Plans for the project are coming together just as a renovation of Evergreen Cemetery is underway. The demolition and construction of new facilities will create some leeway for building a sidewalk and sitting area where visitors can mourn.
The memorial will then become part of Oaklands Mansion’s developing interpretation of the lives of enslaved at the site. Manning said he’d also love to see an archaeologist survey the land.
“We want to be able to memorialize them. And we want to give visitors information about the house, where they worked. Then they can come to Evergreen Cemetery and pay respects,” Manning said.
Watkins said the memorial will also become part of programming through the African American Heritage Society of Rutherford County.
“This will be part of our living history tour. That’s why we want to put markers out here — for the people who come after us so they can know how important African Americans are and what part they played in building the community,” Watkins said.
Watkins said the project “will bring some closure” to the Black community’s dark past with Oaklands.
“But it’s going to take more than (the memorial project) for healing. There’s a lot of healing got to be done,” Watkins said.
Manning said he hopes Oaklands can be a part of that healing by confronting the past and incorporating the story of the enslaved as a major part of the museum’s interpretation.
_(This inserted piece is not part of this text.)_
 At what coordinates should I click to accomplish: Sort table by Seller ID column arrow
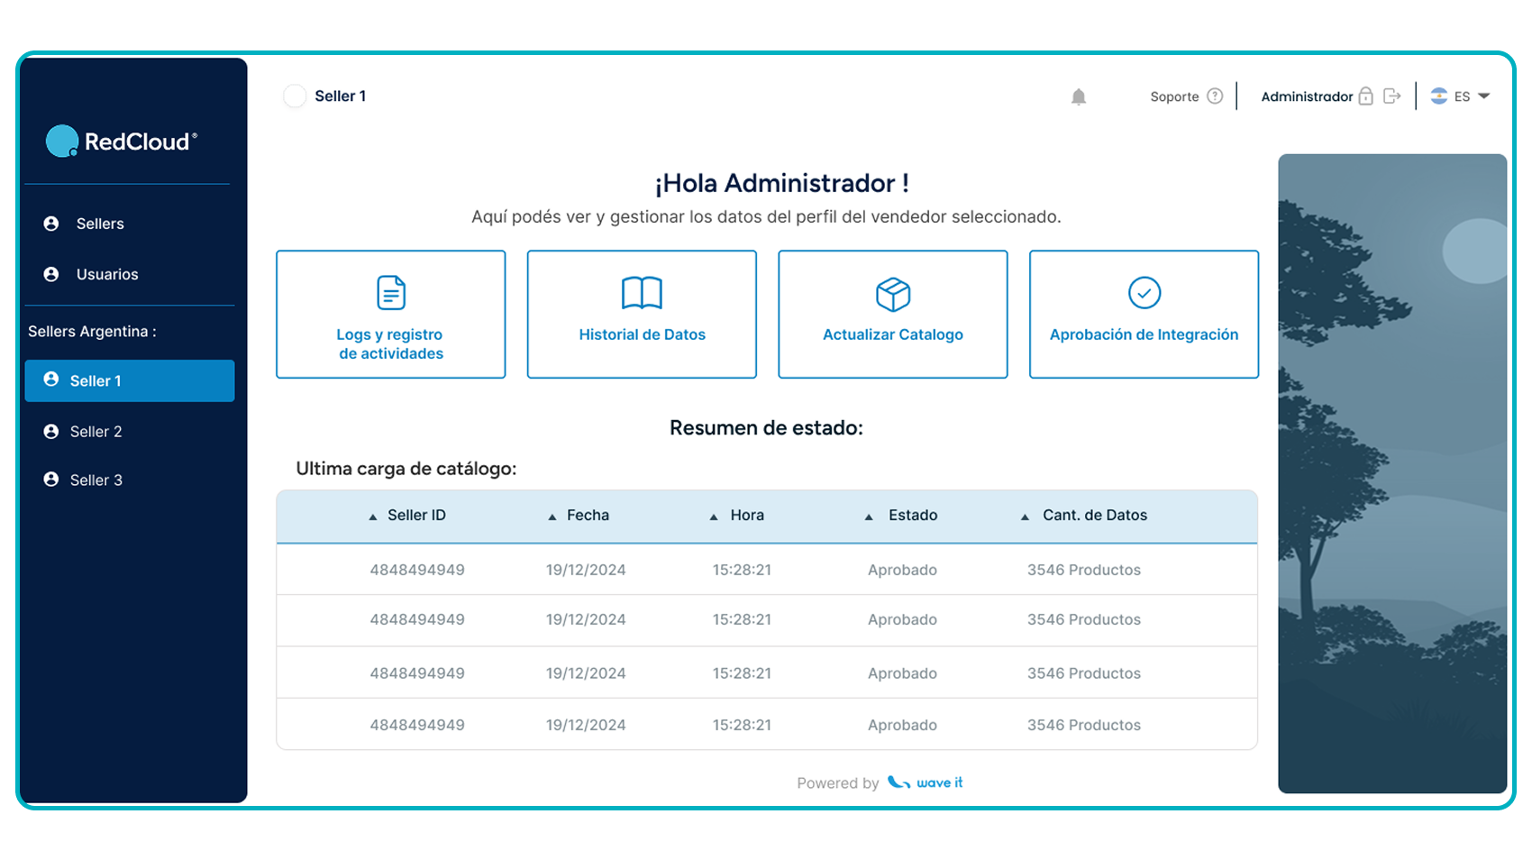[372, 517]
Audrey Creel, a graduate student at Middle Tennessee State University, has done her thesis on the enslaved at Oaklands. She put together a presentation and exhibit, “The Untold Story of the Maney Family Slaves: A Case Study in Slavery in Murfreesboro.” The museum website features stories of the enslaved who she’s managed to find.
“That’s why we need work from an advisory committee. We have our first African American (on the committee) Bobbie Johnson. She and I are building this community with people who are willing to contribute time and energy and knowledge, hopefully guiding us so we can use Oaklands resources to be more relevant to the community,” Manning said. “We want to hear from people of color.”